> WORK INSTRUCTIONS
Omit all pictures and transcribe only the lines in the entries below that run from the line with "Screen dimensions: 644x315" through the line with "This screenshot has height=384, width=868.".

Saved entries
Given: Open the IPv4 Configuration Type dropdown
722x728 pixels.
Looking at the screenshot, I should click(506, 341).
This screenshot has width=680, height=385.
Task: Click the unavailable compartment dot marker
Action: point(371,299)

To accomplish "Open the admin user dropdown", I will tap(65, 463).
...
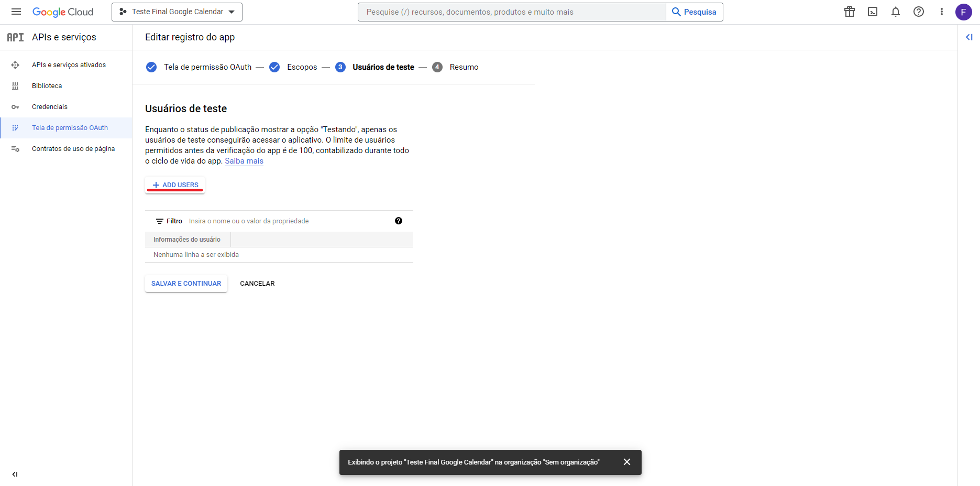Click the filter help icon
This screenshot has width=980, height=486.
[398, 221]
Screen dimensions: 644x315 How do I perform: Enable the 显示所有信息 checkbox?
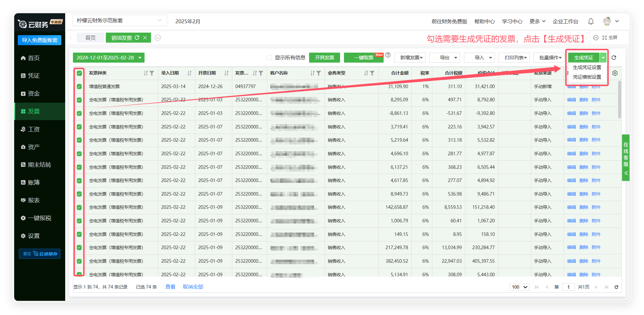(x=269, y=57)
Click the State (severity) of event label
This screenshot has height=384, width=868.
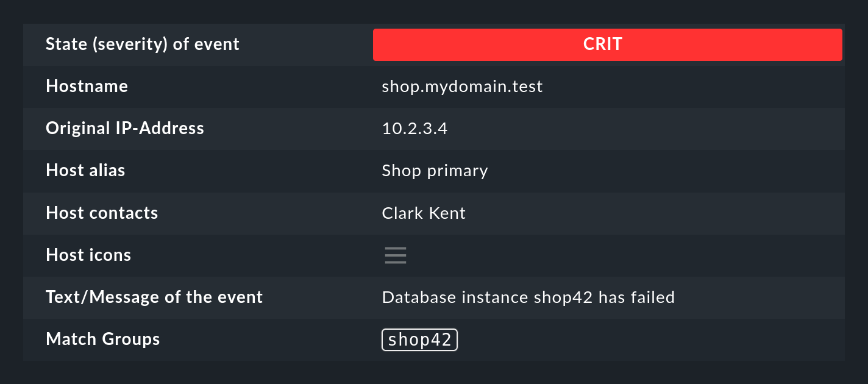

> RESPONSE AREA
Screen dimensions: 644x315 How do I perform: Enable the 显示所有信息 checkbox?
(x=269, y=57)
Click the State (severity) of event label
This screenshot has height=384, width=868.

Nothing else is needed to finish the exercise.